Gerik-Jones, Inc. v. Timberline Industries, Inc.
This text of 840 P.2d 999 (Gerik-Jones, Inc. v. Timberline Industries, Inc.) is published on Counsel Stack Legal Research, covering Alaska Supreme Court primary law. Counsel Stack provides free access to over 12 million legal documents including statutes, case law, regulations, and constitutions.
Opinion
OPINION
In 1985, Timberline Industries, Inc., (Timberline) was ordered involuntarily dissolved by the Alaska Department of Commerce and Economic Development “for failure to file a biennial report for the period ending December 31, 1984, and for failure to pay the 1985-1986 corporation tax.” In September 1990, the department ordered Timberline “reinstated.”
Before the department issued its reinstatement order, Timberline moved in superior court for dismissal of a pending damage action filed against Timberline by Gerik-Jones, Inc. (Gerik-Jones). The motion was made, partly, upon the ground that Timberline, because it had been dissolved, could no longer be sued due to lack of capacity. Alaska R.Civ.P. 17(b). The superior court agreed and ordered Gerik-Jones’ complaint dismissed.
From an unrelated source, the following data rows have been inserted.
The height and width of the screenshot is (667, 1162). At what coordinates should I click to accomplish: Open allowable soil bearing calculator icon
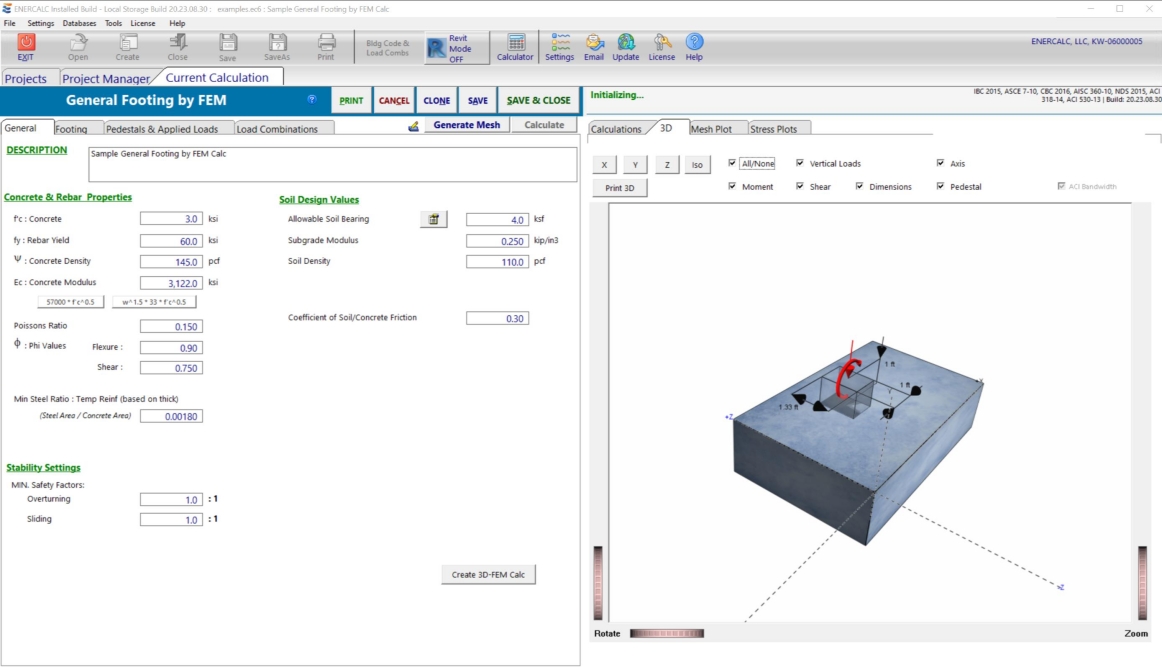433,219
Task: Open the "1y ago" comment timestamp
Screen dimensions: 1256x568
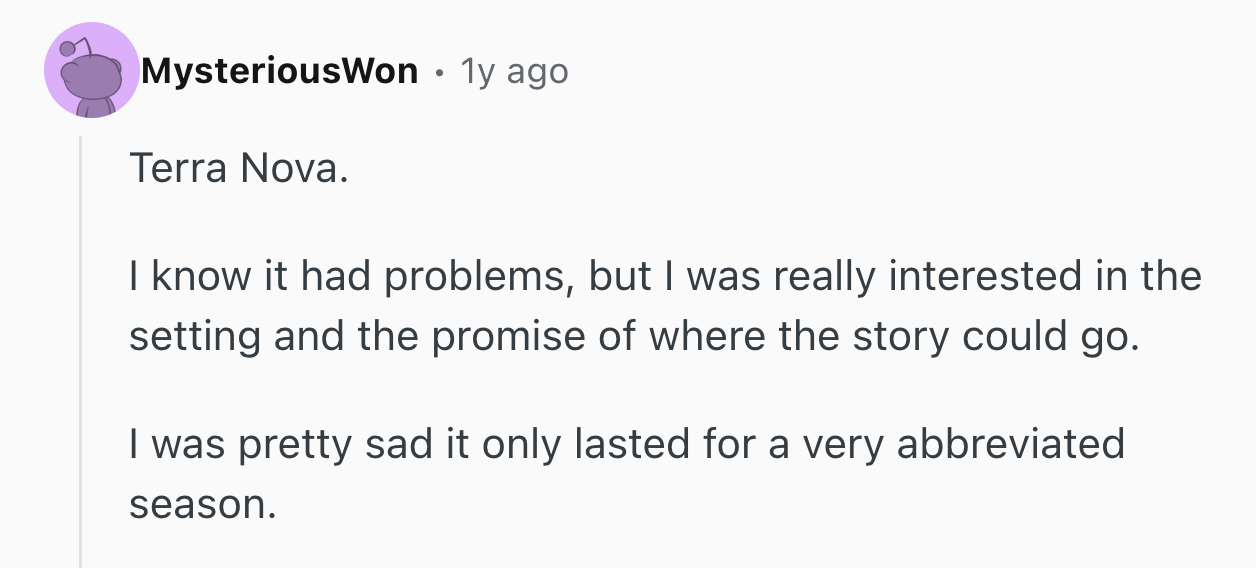Action: click(513, 71)
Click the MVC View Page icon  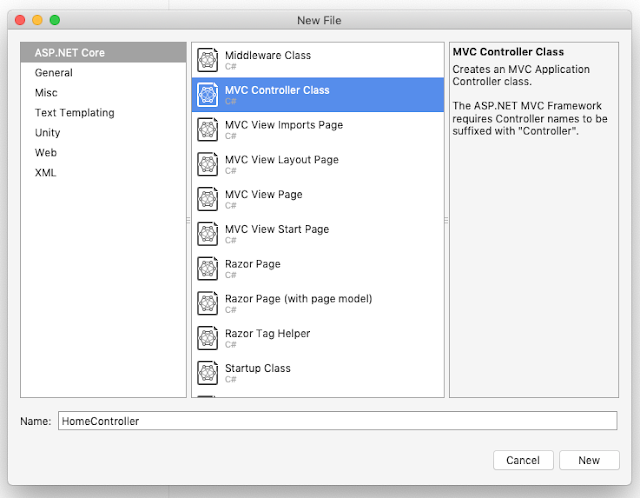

Following issuance of the department’s reinstatement order, Gerik-Jones moved in superior court for relief from the judgment dismissing its action against Timberline. [1000]*1000Gerik-Jones argued that the department’s order dissolving Timberline was void because Timberline was involved in a bankruptcy proceeding when the order was issued. The superior court disagreed, and the motion was denied. Gerik-Jones then filed this appeal.
We reverse. Assuming, arguendo, that the department’s dissolution order was lawfully issued, as found by the superior court, and that Gerik-Jones’ damage action was, therefore, properly dismissed, we believe the court, nevertheless, erred in refusing to later vacate its order of dismissal. When Timberland was “reinstated” by the department’s order in September 1990, the reason for the dismissal of Gerik-Jones’ damage action — lack of capacity — ceased to exist. The dismissal of Gerik-Jones’ damage action should, therefore, have been set aside as it was no longer equitable that it have prospective effect. Alaska R.Civ.P. 60(b)(5). When ruling on Gerik-Jones’ motion for relief from judgment, the court was not entitled to ignore the fact that, by then, Timberline’s capacity to be sued had been fully restored.
REVERSED and REMANDED, for further proceeding not inconsistent with this opinion.